For this reason, it is critical to contact an experienced robotic integrator who can both recommend and help set up all components in the retrofitted robotic welding system. The investment in this assistance can help ensure the proper functioning of the equipment and the long-term cost savings sought by implementing the system. Not to mention, it can also save a lot of frustration and downtime.

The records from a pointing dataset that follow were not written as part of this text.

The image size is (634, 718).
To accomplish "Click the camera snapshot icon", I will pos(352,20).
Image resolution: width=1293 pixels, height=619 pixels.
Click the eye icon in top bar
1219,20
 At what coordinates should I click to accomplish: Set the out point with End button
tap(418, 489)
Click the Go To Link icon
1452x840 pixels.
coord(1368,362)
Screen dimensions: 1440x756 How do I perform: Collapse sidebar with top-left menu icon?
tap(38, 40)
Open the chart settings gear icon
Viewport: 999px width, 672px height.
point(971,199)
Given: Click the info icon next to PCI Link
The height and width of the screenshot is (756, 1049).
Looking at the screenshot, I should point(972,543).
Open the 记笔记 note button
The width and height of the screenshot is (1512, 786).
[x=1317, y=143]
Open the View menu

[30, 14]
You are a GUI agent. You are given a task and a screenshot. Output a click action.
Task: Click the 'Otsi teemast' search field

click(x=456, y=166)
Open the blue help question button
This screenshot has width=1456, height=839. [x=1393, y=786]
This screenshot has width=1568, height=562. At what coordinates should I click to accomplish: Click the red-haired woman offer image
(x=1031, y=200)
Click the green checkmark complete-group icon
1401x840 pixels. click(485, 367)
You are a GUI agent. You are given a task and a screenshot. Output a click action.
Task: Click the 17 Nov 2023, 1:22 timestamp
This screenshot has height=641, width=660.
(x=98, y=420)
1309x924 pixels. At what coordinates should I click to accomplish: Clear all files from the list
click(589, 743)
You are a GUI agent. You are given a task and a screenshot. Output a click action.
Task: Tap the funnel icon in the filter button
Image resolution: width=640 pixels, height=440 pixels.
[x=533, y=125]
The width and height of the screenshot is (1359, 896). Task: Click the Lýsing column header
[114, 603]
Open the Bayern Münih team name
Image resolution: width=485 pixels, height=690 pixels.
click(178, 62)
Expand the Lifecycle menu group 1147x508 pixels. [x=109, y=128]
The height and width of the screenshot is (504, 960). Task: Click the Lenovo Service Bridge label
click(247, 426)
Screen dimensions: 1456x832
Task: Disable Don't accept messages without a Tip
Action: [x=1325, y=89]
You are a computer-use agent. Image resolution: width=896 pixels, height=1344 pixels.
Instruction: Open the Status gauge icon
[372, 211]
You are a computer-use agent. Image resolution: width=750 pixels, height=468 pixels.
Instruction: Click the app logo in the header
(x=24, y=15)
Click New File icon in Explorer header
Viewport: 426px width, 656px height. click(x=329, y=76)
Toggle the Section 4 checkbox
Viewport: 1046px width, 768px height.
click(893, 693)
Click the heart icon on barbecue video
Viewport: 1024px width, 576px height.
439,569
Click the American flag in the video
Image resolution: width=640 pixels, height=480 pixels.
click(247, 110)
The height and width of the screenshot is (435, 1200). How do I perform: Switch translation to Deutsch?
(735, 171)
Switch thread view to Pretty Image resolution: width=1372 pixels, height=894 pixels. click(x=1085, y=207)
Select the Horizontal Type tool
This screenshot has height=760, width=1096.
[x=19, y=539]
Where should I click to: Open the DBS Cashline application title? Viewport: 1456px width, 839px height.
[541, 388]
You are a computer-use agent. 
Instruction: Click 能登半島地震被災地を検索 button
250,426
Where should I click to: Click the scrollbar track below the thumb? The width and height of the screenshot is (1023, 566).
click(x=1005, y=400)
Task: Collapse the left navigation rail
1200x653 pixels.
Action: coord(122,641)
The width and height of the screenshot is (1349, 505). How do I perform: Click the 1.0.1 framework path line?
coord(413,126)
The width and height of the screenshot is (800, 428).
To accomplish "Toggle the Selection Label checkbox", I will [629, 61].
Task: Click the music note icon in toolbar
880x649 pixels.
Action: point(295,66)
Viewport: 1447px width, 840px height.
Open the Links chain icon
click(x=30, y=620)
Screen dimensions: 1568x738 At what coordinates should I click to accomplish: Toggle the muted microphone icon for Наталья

7. Robots can do more than just weld
Robots rely on the input of the operator to execute a given task. That task, however, doesn’t have to be limited to just welding or to welding the same part every time. Operators can program the robot to weld multiple parts over the course of a single shift, enhancing the versatility of the robotic welding system and positioning the company to produce additional output. Operators can also program robots to move parts so that a particular unit is not sitting idle when it isn’t tasked with welding; there are components that offer gripping capabilities and can be installed in addition to a welding gun. Companies may even have a tool dock that allows the robot to be fitted with a different tool and proceed with its work. Some companies with multiple robots may also benefit from installing a vision system in order to check on the work of the others, ensuring that part fit-up is optimal and that the robot is correctly placing welds.
Given that the goal of any robotic welding system is uptime, having the versatility to use a robot for multiple tasks can contribute meaningfully to the other advantages of this technology – increased productivity, improved quality, decreased costs — and may help give companies a real competitive edge.